Pre-vaccine, while Covid continued devouring the elderly throughout the nation, as Gov. Lujan Grisham continued to mandate isolation to try to protect New Mexico’s most vulnerable from those less diligent or mindful of the deadliness of the disease, Jessica Hefner, at a request from the LARC Board, designed a means of allowing family members to come in and care for their loved ones. The program, “We Are Family,” was approved by the State. It trained friends/family members as CAs, and paid them to care specifically for their loved one. Despite angry complaints that nobody could visit family, fewer than ten people trained for this program.
December 2020: Sombrillo had an outbreak of the Delta variant, and lost one resident.
On January 2, 2021, almost nine months after the lock-down, LARC acquired vaccines for staff and residents. After residents got both Moderna vaccinations, they were “released” from rooms where, masked and socially-distanced, they could once again meet one another at meals and activities. Heroic LARC staff continued to care for their charges while at the same time temporary agency-healthcare workers came in to fill the gaps.
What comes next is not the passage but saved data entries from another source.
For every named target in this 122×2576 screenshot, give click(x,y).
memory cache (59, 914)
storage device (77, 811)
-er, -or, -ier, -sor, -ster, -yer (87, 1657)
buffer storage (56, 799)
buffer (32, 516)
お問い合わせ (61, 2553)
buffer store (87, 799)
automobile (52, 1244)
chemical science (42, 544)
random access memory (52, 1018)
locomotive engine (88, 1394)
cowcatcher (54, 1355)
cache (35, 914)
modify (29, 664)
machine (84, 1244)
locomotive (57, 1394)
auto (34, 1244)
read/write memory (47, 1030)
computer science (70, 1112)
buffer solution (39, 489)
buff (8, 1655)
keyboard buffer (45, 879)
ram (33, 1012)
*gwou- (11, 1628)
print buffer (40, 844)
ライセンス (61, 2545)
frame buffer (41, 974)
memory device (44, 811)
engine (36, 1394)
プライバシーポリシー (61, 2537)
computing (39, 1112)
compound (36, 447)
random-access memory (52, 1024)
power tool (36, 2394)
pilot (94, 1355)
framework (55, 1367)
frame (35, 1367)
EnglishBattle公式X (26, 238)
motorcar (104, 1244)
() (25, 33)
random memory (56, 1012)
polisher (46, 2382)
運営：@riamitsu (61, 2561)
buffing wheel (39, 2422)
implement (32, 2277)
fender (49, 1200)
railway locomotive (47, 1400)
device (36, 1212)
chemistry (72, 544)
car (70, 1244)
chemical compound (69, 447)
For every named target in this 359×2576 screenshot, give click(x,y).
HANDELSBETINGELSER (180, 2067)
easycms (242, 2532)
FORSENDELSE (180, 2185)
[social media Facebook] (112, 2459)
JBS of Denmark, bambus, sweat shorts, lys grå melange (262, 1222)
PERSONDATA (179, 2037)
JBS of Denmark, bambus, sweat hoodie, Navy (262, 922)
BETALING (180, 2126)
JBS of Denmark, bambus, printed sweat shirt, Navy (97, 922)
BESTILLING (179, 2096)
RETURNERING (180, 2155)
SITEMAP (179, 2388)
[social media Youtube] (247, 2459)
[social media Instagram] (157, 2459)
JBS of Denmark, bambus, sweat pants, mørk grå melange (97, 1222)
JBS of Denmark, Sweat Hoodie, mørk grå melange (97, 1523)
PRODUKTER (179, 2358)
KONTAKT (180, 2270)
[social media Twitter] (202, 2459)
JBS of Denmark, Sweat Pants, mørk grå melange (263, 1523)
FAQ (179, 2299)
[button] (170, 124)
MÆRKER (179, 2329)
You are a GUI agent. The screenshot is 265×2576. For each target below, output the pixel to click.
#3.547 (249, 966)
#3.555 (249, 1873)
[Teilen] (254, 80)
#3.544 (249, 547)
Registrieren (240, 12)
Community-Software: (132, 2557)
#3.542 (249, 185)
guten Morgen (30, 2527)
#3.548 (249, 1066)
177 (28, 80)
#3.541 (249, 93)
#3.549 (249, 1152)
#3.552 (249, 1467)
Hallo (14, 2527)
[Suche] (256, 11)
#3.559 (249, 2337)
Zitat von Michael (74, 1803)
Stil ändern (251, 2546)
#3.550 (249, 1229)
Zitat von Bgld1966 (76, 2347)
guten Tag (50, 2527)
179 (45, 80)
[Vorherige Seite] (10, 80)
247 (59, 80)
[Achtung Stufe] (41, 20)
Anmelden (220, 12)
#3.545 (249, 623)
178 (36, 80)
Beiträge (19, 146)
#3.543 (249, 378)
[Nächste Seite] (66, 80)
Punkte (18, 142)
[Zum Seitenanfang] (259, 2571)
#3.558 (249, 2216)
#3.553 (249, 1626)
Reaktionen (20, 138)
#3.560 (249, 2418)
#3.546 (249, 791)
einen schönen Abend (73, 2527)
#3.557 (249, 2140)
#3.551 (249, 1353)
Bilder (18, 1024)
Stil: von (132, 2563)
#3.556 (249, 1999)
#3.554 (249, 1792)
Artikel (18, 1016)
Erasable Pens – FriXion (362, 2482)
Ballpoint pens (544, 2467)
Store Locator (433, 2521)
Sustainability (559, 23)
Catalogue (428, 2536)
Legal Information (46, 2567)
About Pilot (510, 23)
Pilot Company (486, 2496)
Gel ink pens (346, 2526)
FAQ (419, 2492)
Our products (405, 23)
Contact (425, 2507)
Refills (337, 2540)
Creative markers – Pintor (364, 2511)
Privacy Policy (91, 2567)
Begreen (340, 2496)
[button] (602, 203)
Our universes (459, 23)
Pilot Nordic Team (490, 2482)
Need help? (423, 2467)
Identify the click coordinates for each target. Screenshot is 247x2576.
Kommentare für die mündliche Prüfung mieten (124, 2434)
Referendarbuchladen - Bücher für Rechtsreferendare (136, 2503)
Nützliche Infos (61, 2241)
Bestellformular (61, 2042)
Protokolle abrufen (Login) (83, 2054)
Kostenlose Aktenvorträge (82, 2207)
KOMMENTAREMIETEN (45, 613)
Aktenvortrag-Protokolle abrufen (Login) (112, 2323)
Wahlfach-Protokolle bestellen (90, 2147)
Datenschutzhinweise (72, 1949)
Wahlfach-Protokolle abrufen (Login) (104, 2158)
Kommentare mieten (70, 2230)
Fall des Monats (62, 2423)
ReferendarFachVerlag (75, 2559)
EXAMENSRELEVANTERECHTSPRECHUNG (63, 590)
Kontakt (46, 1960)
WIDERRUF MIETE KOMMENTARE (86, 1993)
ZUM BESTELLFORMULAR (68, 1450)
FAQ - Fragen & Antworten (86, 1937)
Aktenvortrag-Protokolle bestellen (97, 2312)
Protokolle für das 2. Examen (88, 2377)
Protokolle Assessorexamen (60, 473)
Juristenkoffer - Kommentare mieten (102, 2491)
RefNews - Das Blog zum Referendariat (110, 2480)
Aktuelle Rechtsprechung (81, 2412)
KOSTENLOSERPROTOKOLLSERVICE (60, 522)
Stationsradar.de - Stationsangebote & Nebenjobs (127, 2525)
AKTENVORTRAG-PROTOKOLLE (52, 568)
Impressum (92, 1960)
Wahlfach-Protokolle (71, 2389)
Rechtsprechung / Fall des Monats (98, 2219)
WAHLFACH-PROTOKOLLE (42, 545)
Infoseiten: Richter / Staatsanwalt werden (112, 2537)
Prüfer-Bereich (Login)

Finally, a few months later (June 2021, I think?), Aspen and Sombrillo opened to vaccinated and masked family members and friends. LARC knew when staff or a resident got Covid even if the person was asymptomatic, because everybody was getting frequently, randomly tested. Unsurprisingly, since opening, LARC has had multiple cases of Omicron.
So yes, thank you Duncan Hammon for reminding us about how hard, how lonely, how horrible were those nine months of isolation for people in care facilities. And our elders who have lived long and who still have more to contribute, are as are we, grateful that LARC is still careful to keep Covid out of the buildings. Once again, the Greatest Generation shows its greatness: it’s resilience, patience, sense of humor, and just plain willingness to keep on keeping on while making the best of whatever happens.
Please. Everybody. Remember. Tell the stories of Pandemic Heroism: the care assistants, emergency and medical workers, Zoom-teachers, those who kept open our stores and gas stations, janitors, letter carriers, linemen, delivery people, pharmacists, workers on farms, in slaughter houses, medical equipment factories, even the howlers and pan-bangers…. Everybody who supported one another and kept the nation going. And especially? Those who stayed alive to the rest of us to quietly confirm the hope that Yes We Can Endure All Things.
Thank you, our heroes. Thank you, our elders: Yes You Did. You taught us: Yes We Can, and for you and those we love? Yes We Will.